• [DIRECTIVE] Reproduce the rows verbatim, beginning at the line that contains "Where should I click to: Expand" and ending after the line that contains "Action: click(1345, 20)". Omit the pictures from your answer.

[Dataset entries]
######
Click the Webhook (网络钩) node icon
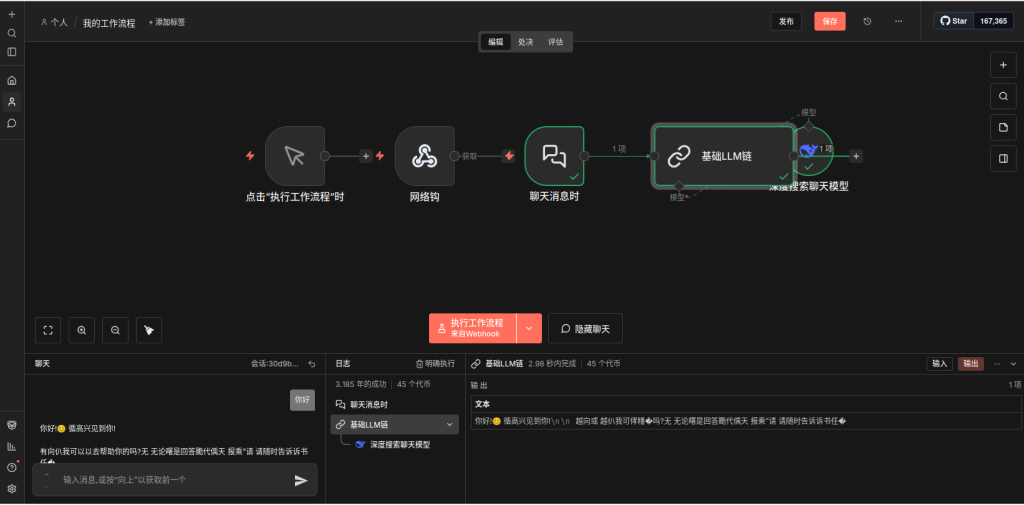 (x=425, y=156)
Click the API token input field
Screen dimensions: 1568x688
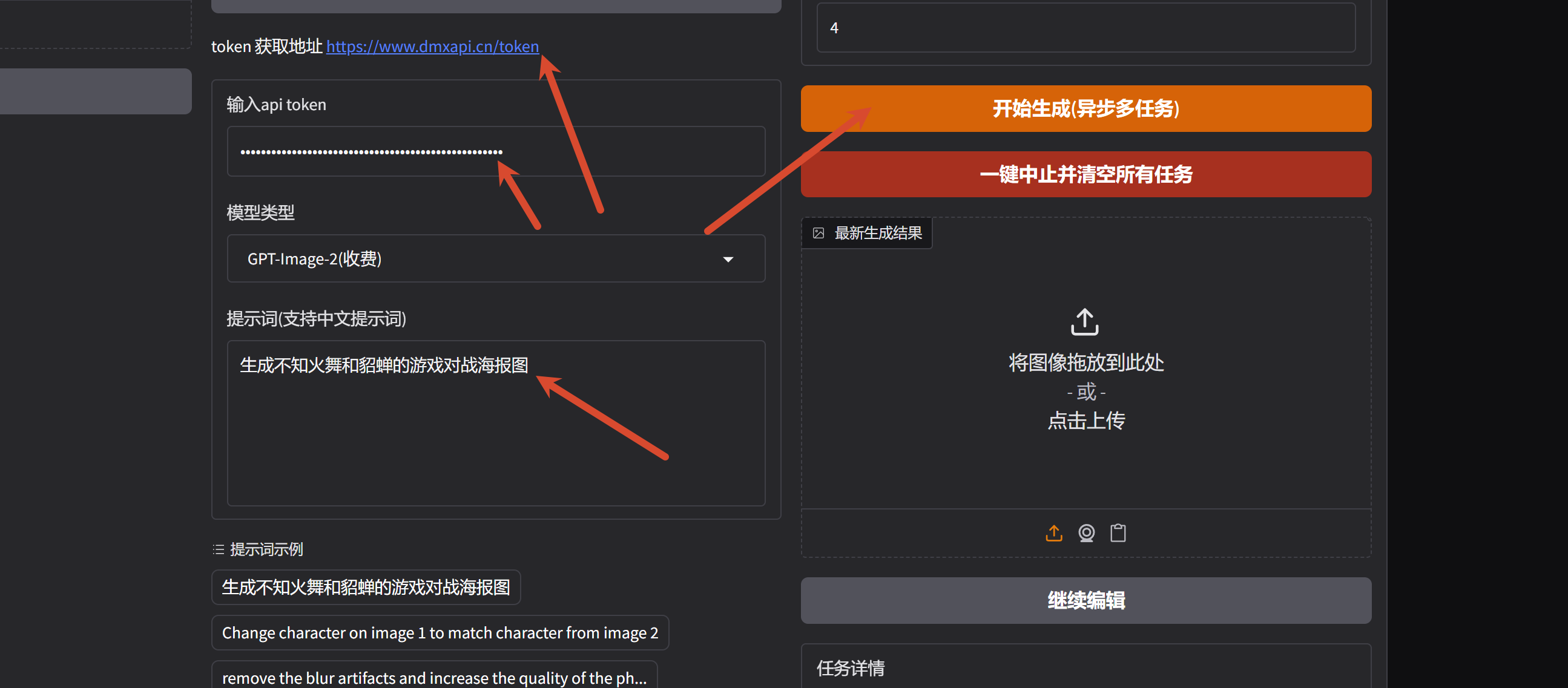coord(495,151)
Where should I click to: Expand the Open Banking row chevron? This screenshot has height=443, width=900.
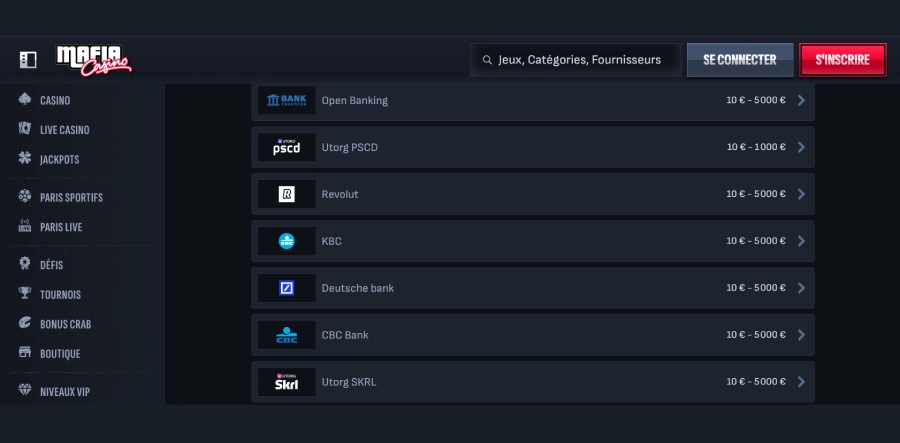[x=801, y=100]
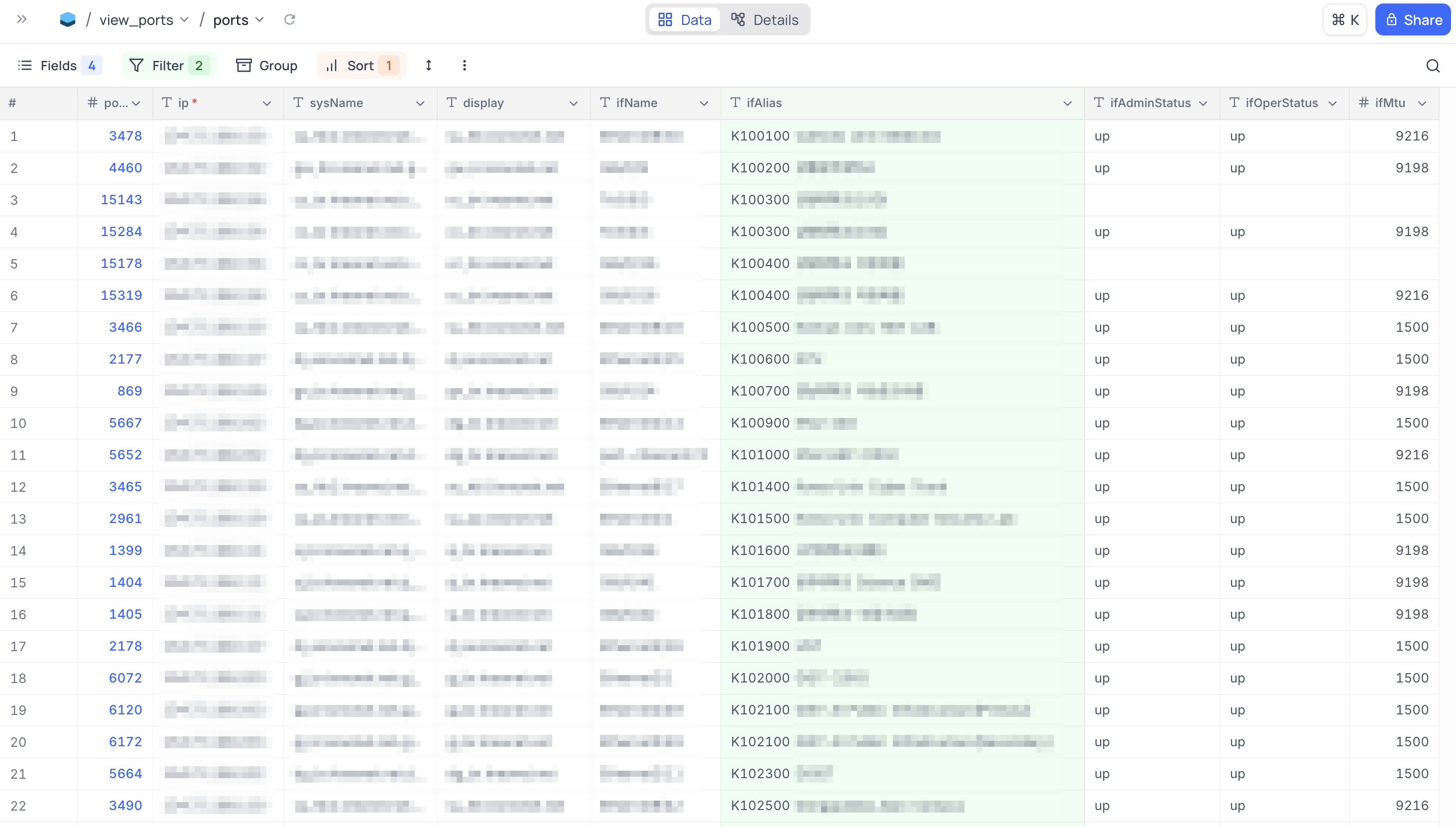Image resolution: width=1456 pixels, height=827 pixels.
Task: Open the Command K quick actions
Action: click(1345, 20)
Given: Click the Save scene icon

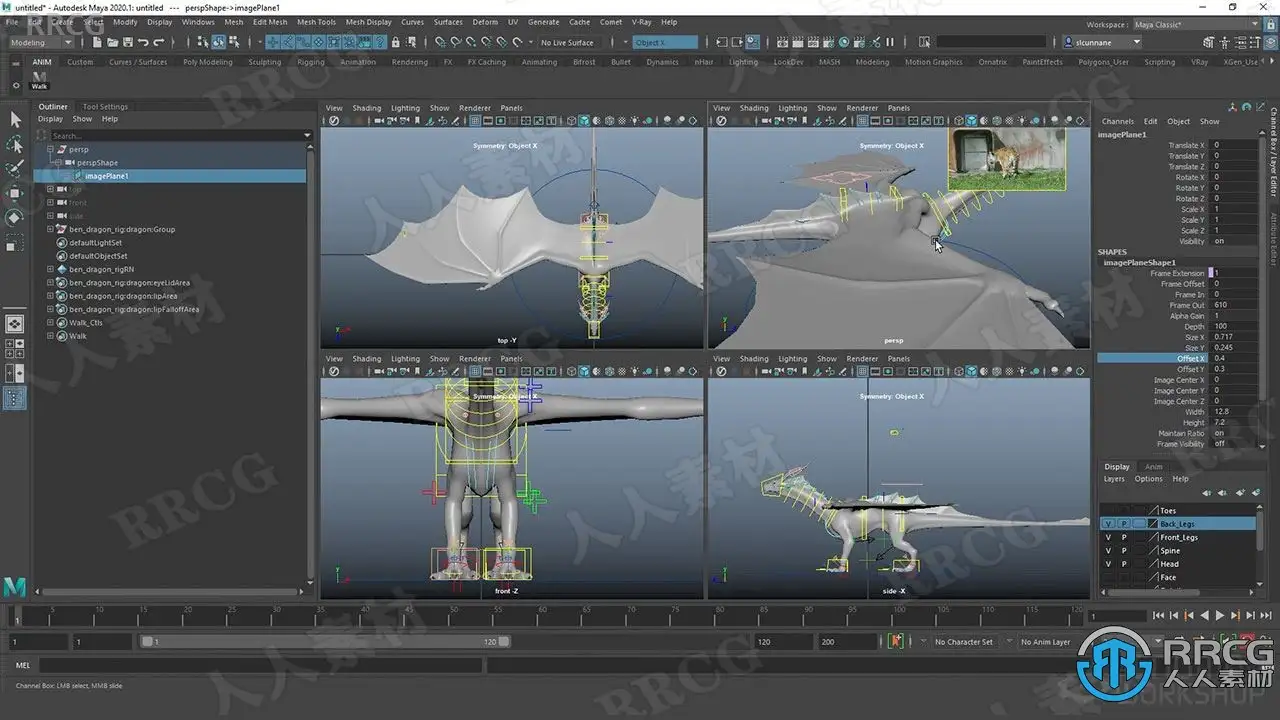Looking at the screenshot, I should (127, 42).
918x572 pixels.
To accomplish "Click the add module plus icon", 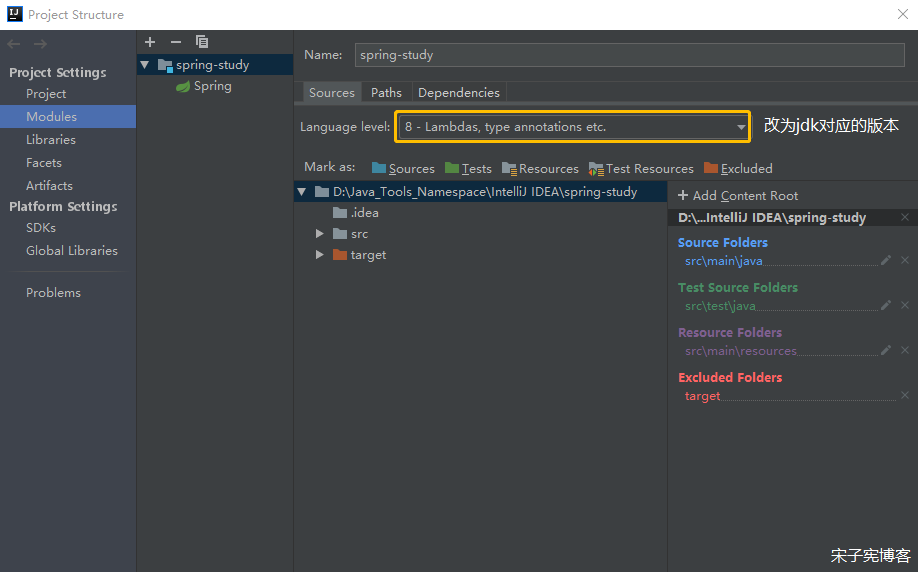I will coord(150,42).
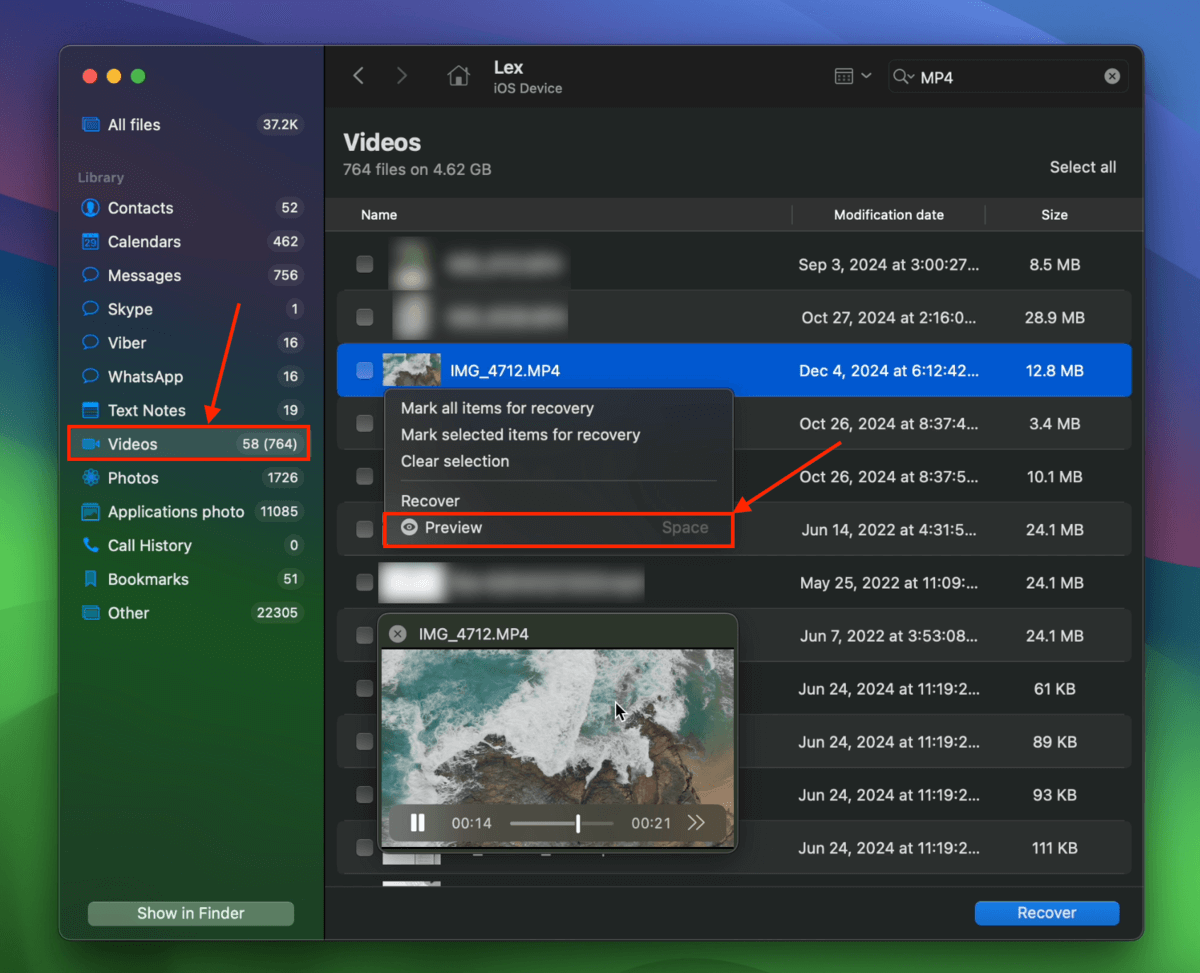Image resolution: width=1200 pixels, height=973 pixels.
Task: Open the Photos category in sidebar
Action: [133, 478]
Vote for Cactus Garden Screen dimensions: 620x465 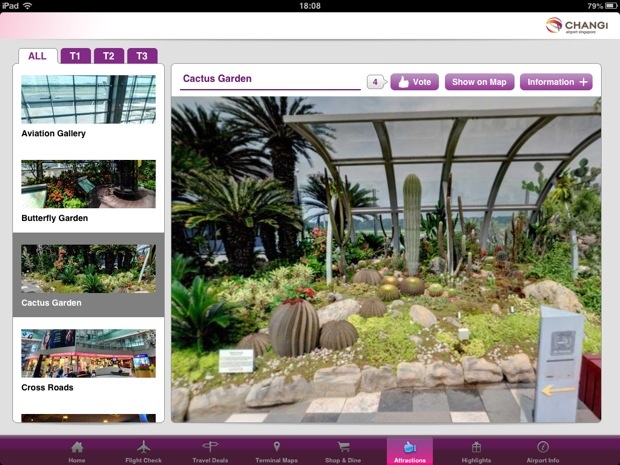(414, 82)
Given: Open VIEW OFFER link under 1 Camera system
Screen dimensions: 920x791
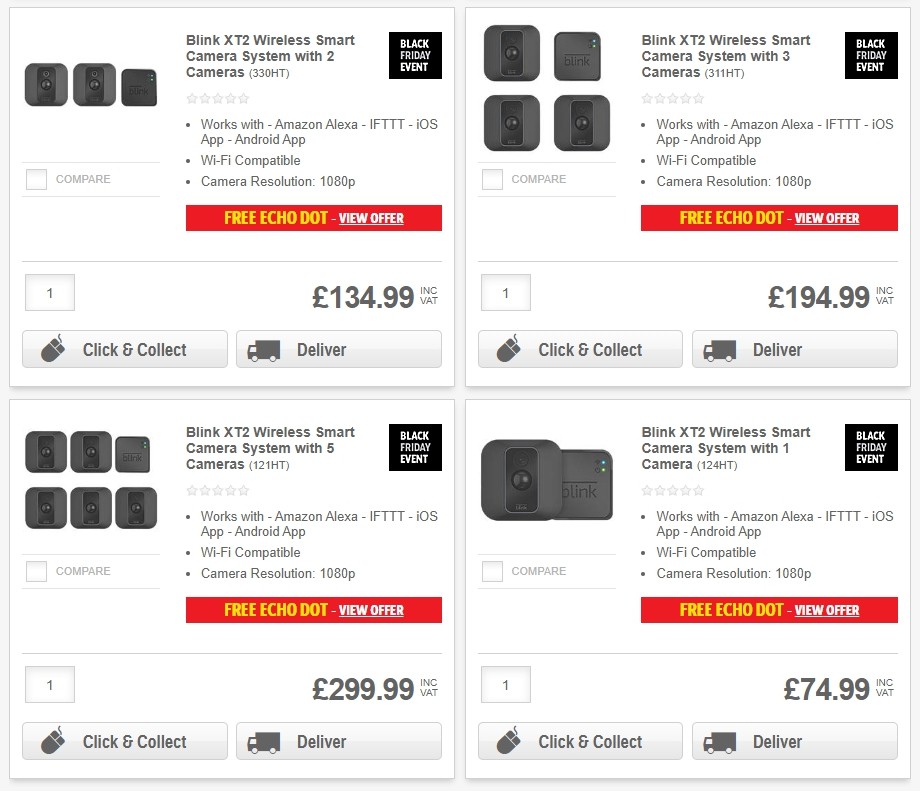Looking at the screenshot, I should (827, 610).
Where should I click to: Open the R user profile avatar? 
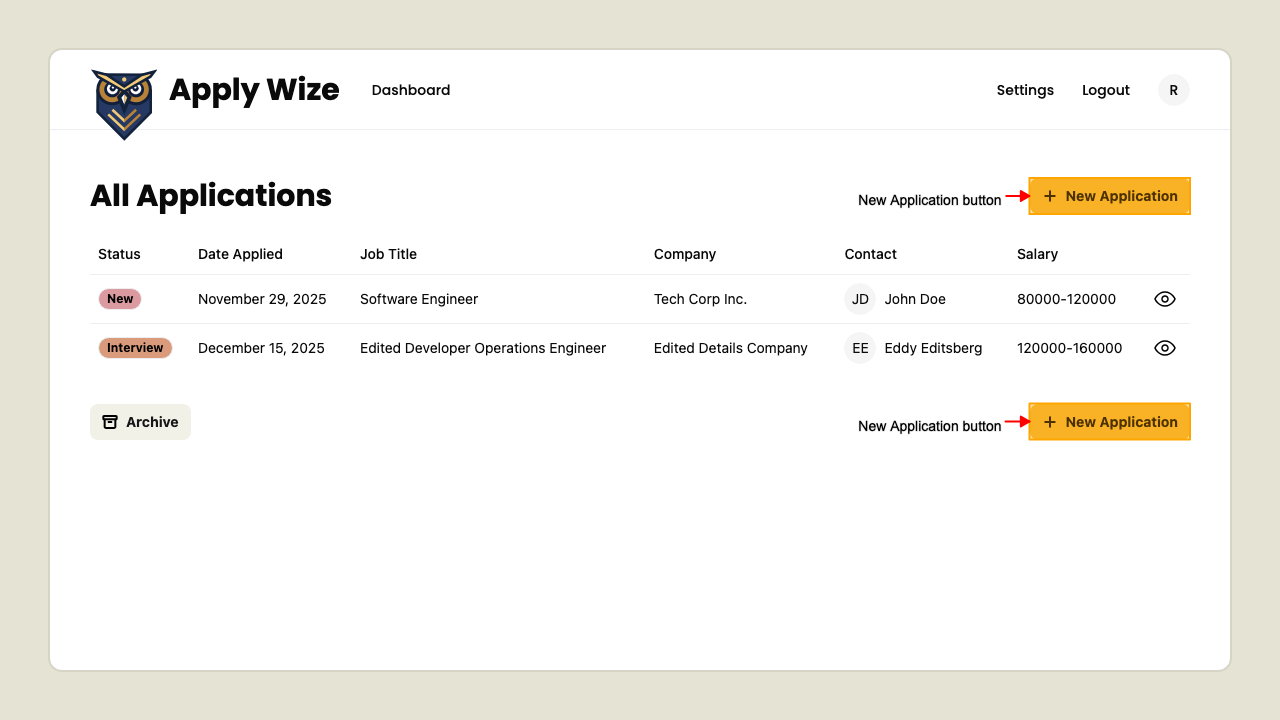click(1173, 89)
######
• [RESPONSE]
Where should I click to: Expand the Open Banking row chevron? This screenshot has height=443, width=900.
[x=801, y=100]
Image resolution: width=1456 pixels, height=827 pixels.
Task: Open the Command K quick actions
Action: click(1345, 20)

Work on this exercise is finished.